Excerpted passage:
- - -

Freddy65: Oh, hell, no! I’m not of the trophy generation. No, no, no. We had to earn trophies, and learn to lose. I totally believe in c0nsequences! These consequences should have nothing to do with hitting a child! When I was a kid, if a kid messed up, the neighbor or teacher told on him/her. Now days, when an adult tells on a kid to a parent the parent tells them to F off! There were a couple of occasions where my mom got exasperated with me, torn off a small bush limb and ran after me. I could run faster. I know if a teacher ever hit me though, there would be hell to pay for her/him. Physical assault is not necessary, and *spanking* is physical assault. it’s just a lack of knowing what to do.
Once our Westboro Baptist leaning Governor and Legislature destroy secular public schools in favor of the evangelical charter madrassas, there will be plenty of rods not sparing the child. Funding these fundamentalist schools alongside no permit concealed carry laws will produce just the discipline to make them all “God’s chilluns”! Now if we could just get rid of Disne….
“… Take the one’s that were involved in the home invasion that are now serving 15 years ? I’ll bet they’d gladly take a spanking at 10-12 years of age, that escalated to drug deals, grand theft auto & home invasion by age 15. …”
What observation are you missing here Jimbo99? You’ve said it, do you realize it?
I’ll give you a hint, “one’s that were involved.” You didn’t say “the one” involved. The group dynamic is always at play… a leader “sets the tone” as to what is permissible and the group accepts.
You see this even between adults, even in politics. A new standard is set, one which the group must follow to “belong.”
Just an observation.
Well we have NO spanking in schools, no religion in schools, no discipline in schools just rude and disruptive kids in school. Sure let the kids run wild so they can be sent home to parents that can’t control their kids. Whatever the schools are doing based on all the crime we read about in schools these days, the bullies, the rudeness, its NOT WORKING.
“Spare the rod, spoil the child?” When is a child an adult mentally, cognitively? And who is to say?… Society? … The parent who was molded by that same (perhaps past) society?
Has anyone seen the video (now unfortunately remastered) entitled “A Trip Down Market Street?”
When I first saw it some years ago what I noticed most was all the very young people out and about toiling in the busy street… for example selling newspapers, etc. Then it dawned on me, they weren’t considered children… they were considered adults. They were adults in a transitioning society, one rapidly transitioning from pre-industrial to industrial… sociologically. So too, with our “modern” times… a post-industrial, informational based society. Perhaps from a sociological standpoint, we all require a re-evaluation of what it is to be “adult.” And what it is to be “a child.”
Not to mention that science now indicates that on average, most human developing brains are not as robust in cognitive reasoning as once thought… even in individuals in their very late teens.
How can we even consider corporal punishment as an answer to any problem involving children?
Just an observation.
Good points. I once saw a woman slap a baby. That mama thought she was disciplining her child. I once told off a group of religious folks, who love to walk door to door spreading their particular point of view, because they were pushing their little kids to go along with them in the hot sun, at noon, in south Florida, on a Saturday. Those parents thought they were absolutely doing the right thing.
Now, when my husband sees the same religious people coming up the road, he thinks “oh-oh!”

- - -

Records from a data collection:
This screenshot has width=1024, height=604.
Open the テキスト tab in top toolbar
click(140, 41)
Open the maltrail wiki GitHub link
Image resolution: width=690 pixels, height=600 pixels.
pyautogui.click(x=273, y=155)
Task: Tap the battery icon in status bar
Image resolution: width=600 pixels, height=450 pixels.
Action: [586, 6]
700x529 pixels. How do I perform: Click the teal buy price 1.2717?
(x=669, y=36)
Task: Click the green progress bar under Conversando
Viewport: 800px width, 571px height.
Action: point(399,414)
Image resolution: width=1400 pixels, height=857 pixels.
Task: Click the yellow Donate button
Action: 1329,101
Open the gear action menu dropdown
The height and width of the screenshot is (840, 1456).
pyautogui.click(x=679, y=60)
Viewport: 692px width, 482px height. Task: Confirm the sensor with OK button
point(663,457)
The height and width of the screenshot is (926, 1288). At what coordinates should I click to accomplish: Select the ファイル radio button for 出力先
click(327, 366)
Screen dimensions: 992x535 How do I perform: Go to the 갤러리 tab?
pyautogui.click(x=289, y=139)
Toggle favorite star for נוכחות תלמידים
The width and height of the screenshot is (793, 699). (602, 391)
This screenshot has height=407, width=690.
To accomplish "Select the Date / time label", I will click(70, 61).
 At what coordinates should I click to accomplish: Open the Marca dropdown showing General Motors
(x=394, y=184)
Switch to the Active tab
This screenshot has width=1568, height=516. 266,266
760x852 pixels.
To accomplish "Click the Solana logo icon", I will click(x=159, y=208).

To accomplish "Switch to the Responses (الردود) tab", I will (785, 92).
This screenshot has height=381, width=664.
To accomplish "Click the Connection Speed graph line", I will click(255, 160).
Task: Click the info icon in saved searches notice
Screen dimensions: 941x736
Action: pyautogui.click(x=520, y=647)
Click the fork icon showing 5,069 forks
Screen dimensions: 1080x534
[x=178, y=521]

- - -

Exercise:
Check the comments on spanking above against statements (a), (b) and (c). For each, answer yes or no and quote the words from the comments that settle it.
(a) Freddy65's mom once chased Freddy65 with a bush limb and caught up.
(b) One comment says the video "A Trip Down Market Street" has been remastered.
(c) One comment describes telling off religious folks whose kids were out in the hot sun on a Sunday.

Reply:
(a) No: "I could run faster."
(b) Yes: "now unfortunately remastered"
(c) No: "on a Saturday"